スウェーデンのストックホルムから、途中チェコ・スロヴァキア(現在はチェコ共和国)の上空を通り、セルビアのベルゲイドまでを旅する空路。飛行機が3つに空中分解したのは、その真っ只中だった。

この爆発により、乗っていた人間は全て死亡。ただ、1万160メートルの落下を生き延びたヴロヴィッチ一人を別にして、だ。

事件から50年経った現在でも、このパラシュート無しで最も高い位置から落下して生き延びた記録を破った人間は、存在しない。

ヴェスナ・ヴロヴィッチ (1972)

JAT 367便は、ストックホルムからベルゲイドまでの途中、二つの目的地に止まる予定だった。一つ目は、ヴロヴィッチを含む副乗務員が搭乗した、デンマークのコペンハーゲン。そして、その飛行機が二つ目の目的地、クロアチアのザグレブに辿り着くことはなかった。
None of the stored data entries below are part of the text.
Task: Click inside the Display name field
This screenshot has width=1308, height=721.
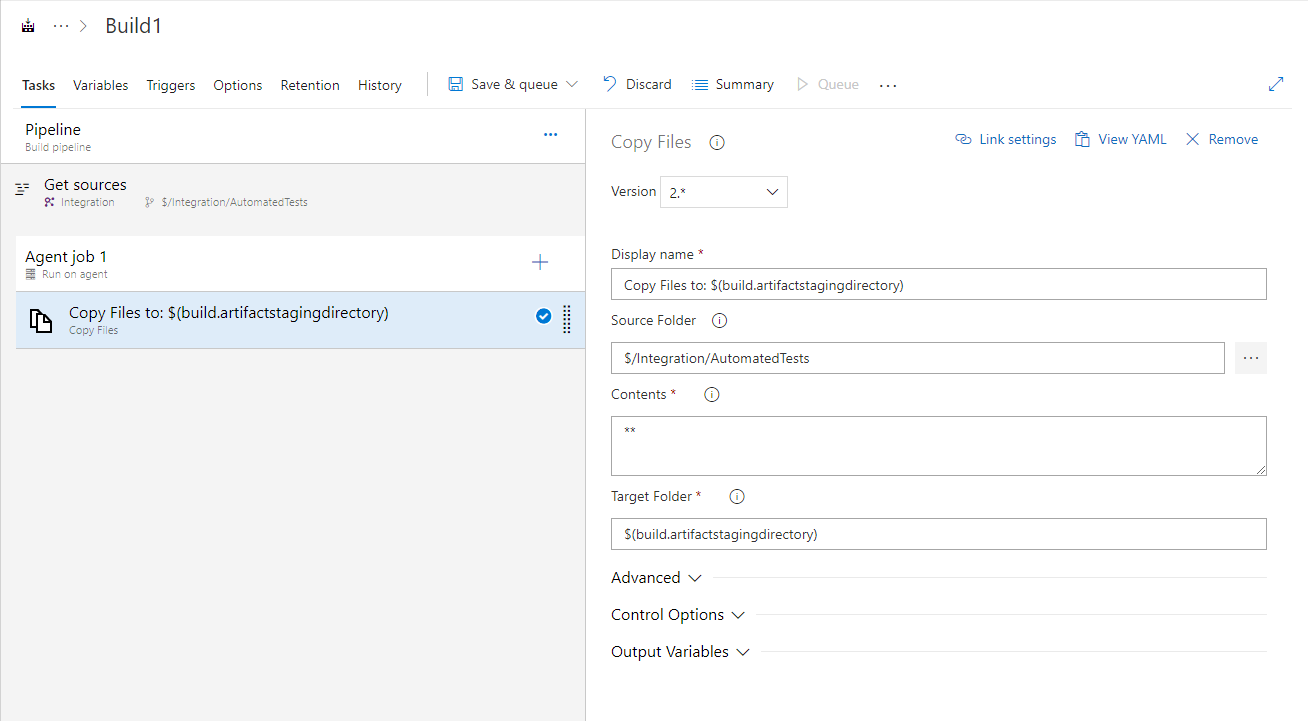Action: pyautogui.click(x=938, y=284)
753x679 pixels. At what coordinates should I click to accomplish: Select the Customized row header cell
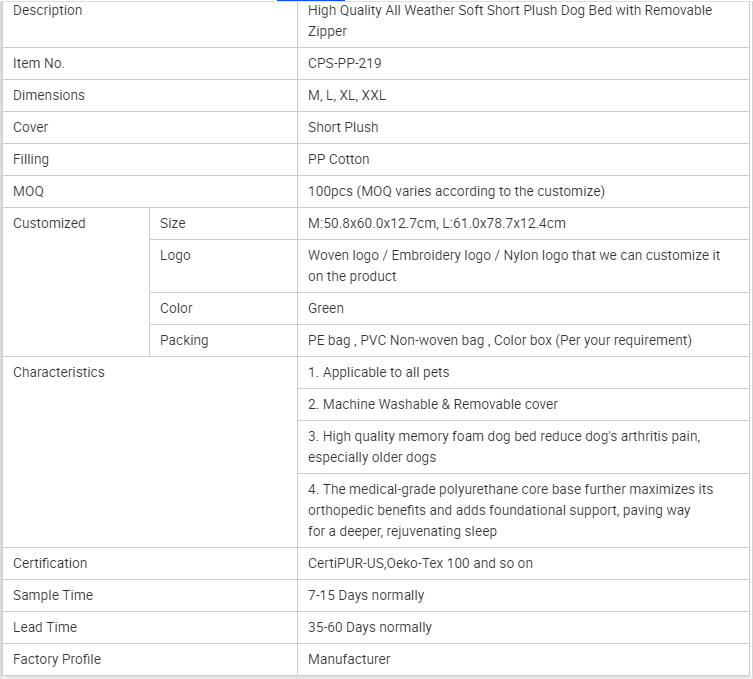tap(49, 223)
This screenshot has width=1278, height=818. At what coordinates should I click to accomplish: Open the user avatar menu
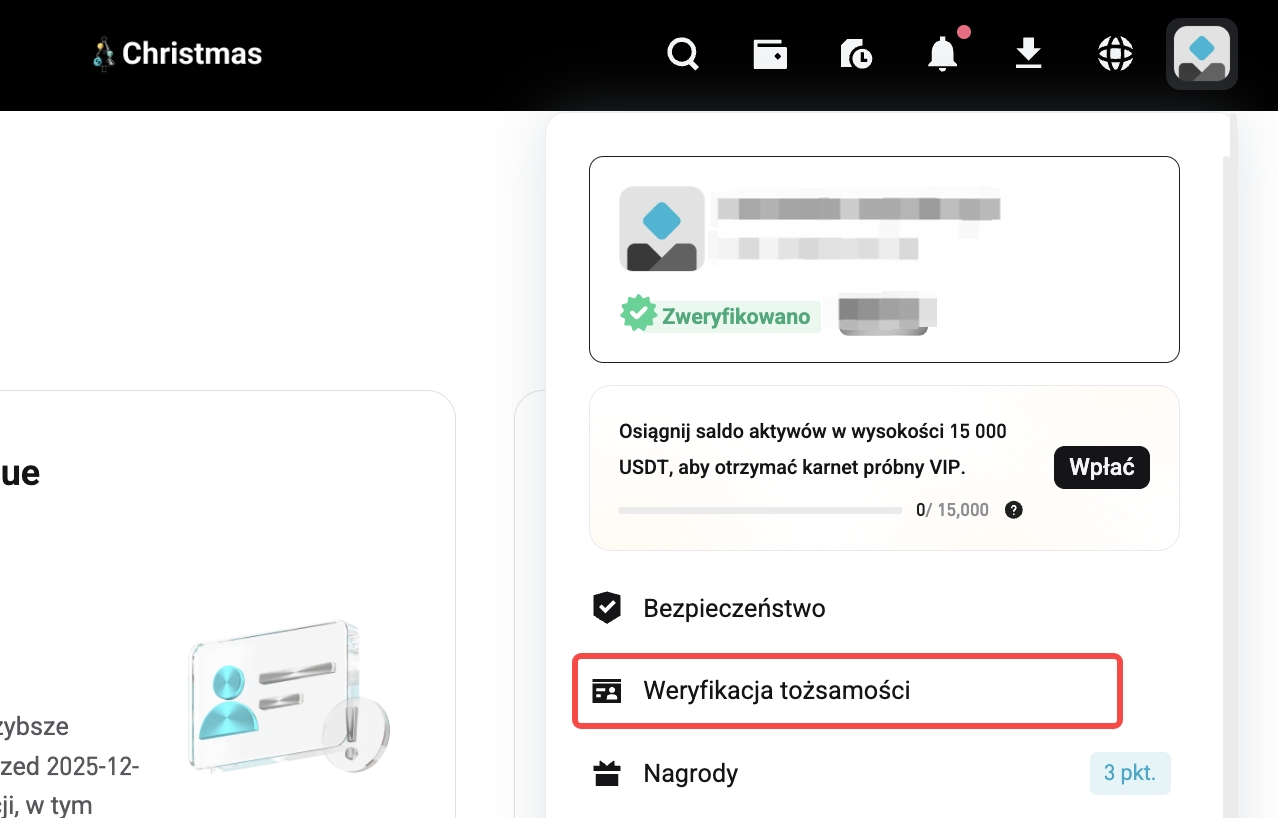point(1201,54)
まるで運命のいたずらのような話だが、ヴロヴィッチはもともと、367便に乗る予定は無かったと、2002年のグリーンライトによるインタビューで明かしている。航空会社が、ヴロヴィッチと同名の他のキャビンアテンダントと間違えたのだ。23歳のヴェスナ・ヴロヴィッチを載せた飛行機は、こうしてデンマークから飛び立った。

午後4時1分。離陸から46分後、貨物室からの爆発により、マクドネル・ダグラスDC-9号機は3つに分解した。

減圧した機内の中、乗客と搭乗員は氷点下の空中に放り出され、そのまま落下し死亡した。

ヴロヴィッチの奇跡的な生還は、彼女が機内食用の押し車に圧迫され、そのまま機体に張り付いた状態になっていたからだとされている。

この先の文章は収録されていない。